Jet Sweep teams need to start with the idea that they will practice the jet and become great at running it. The whole philosophy is that the offense will threaten the perimeter of the defense with a play that has the potential to break for a long run at anytime.

The offense must put a large amount of practice time into the mechanics of the jet sweep. The timing and blocking techniques can be drilled in individual groups of backs, receivers and linemen. Once those fundamentals have been learned, the team can go to a half line "sweep drill" to work on the mechanics and execution against a live defense.

If the defense knows what play is being run, yet the offense can still execute the "jet" against that defense and make yards, the team gains great confidence in the play. The coaches must convince the offense that they when the game gets to the fourth quarter that they will be better at running the jet than the defense will be at stopping it.

Jet Sweep Drill using "half line". Important to video the drill from behind and coach the play in the film room with the team.

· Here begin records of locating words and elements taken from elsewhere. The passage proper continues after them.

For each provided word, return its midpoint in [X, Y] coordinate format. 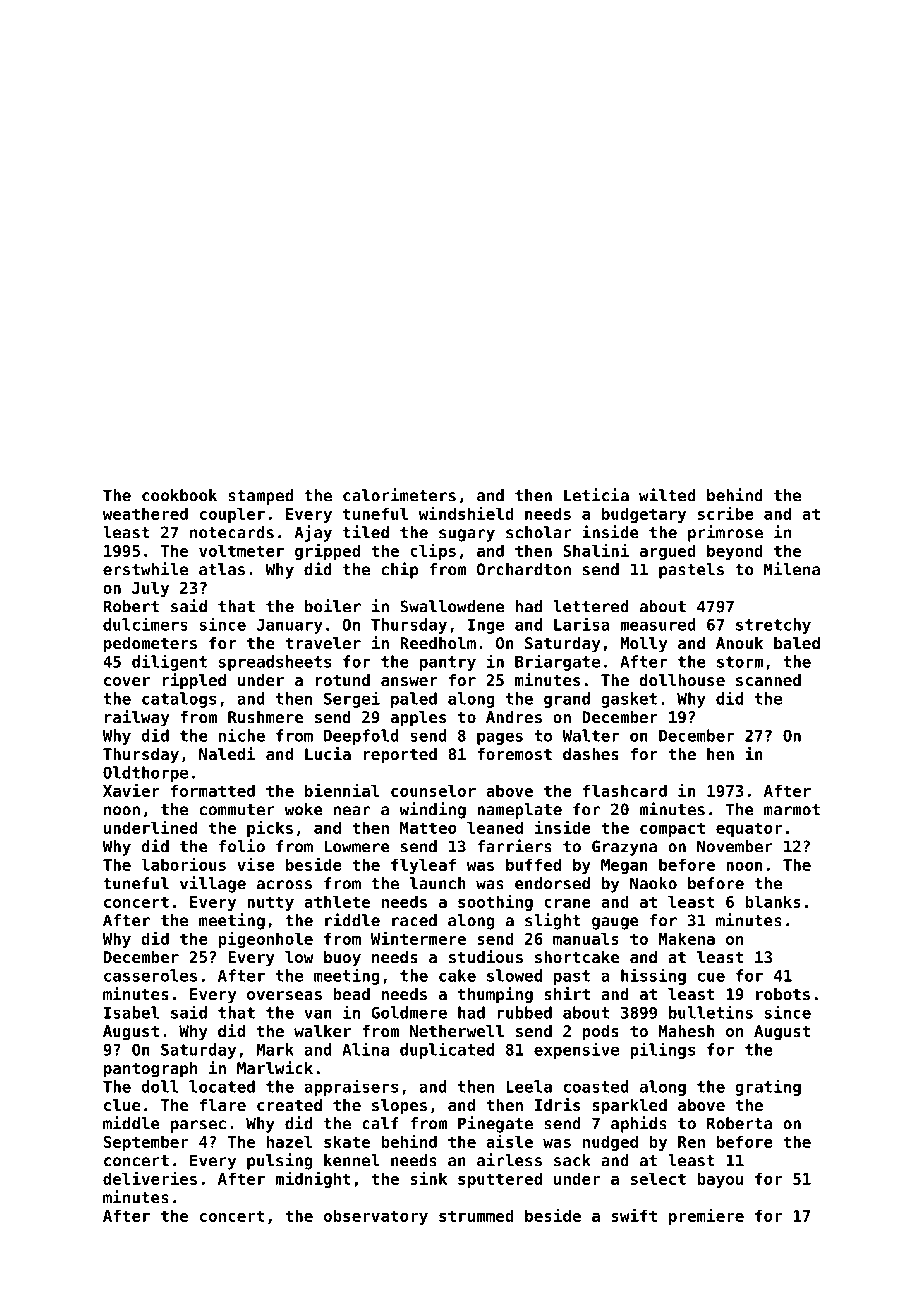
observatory [376, 1217]
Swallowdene [452, 606]
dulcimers [145, 624]
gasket [629, 700]
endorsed [552, 883]
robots [783, 994]
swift [634, 1215]
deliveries [150, 1178]
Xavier [131, 790]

Jet sweep drill using seal block technique by split end and arcing the inside receiver to block the corner. Another scheme would be to take the inside receiver and let him seal the inside linebacker, the split end seal the OLB and arc the running back to block the corner. Players learn their blocking rules against different defensive fronts and looks as they execute the play.

The offensive line has pretty simple blocking rules that rarely change. This helps when the offensive coordinator wants to run the play with tempo. The offensive tackle will reach block the "C" gap defender. If the defender moves inside, the tackle lets him go and works up to the next level and seals the linebacker. The rule of the playside guard is "pull and block the playside linebacker". He must learn to run the alley at a 45 degree angle as well as read the reach block of the tackle. The center reaches the "A" gap to the backside linebacker. If the play is being run to a tight end, that tight end reach blocks as well. The first receiver outside is responsible for the first defender outside the box unless a special scheme is called.

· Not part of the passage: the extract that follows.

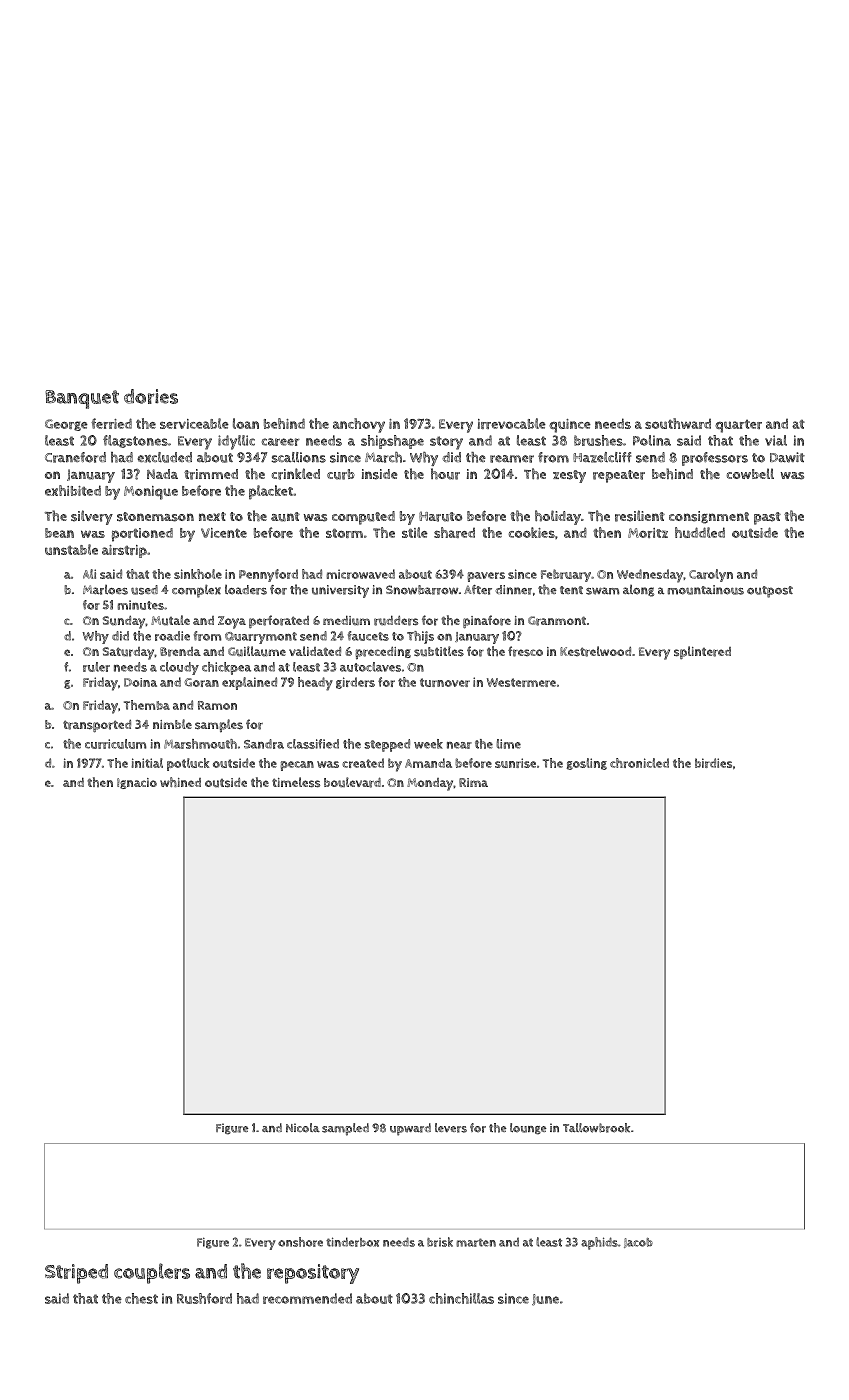 The image size is (849, 1400). I want to click on Nicola, so click(303, 1127).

The jet sweep is a great play to run with compressed sets. If forces OLBs and other force players to be careful of their alignment and stay out of "crack" position. It also allows the jet back to get to the point of hand off much quicker.

The receivers align four yards apart. It is difficult for a defender to dart to the inside of the receiver without getting sealed to the inside.

The play can be run out of multiple formations. The quarterback can ride the back slightly and then fake the keep to the same side. But the basic jet sweep play and execution doesn't change regardless of the formation.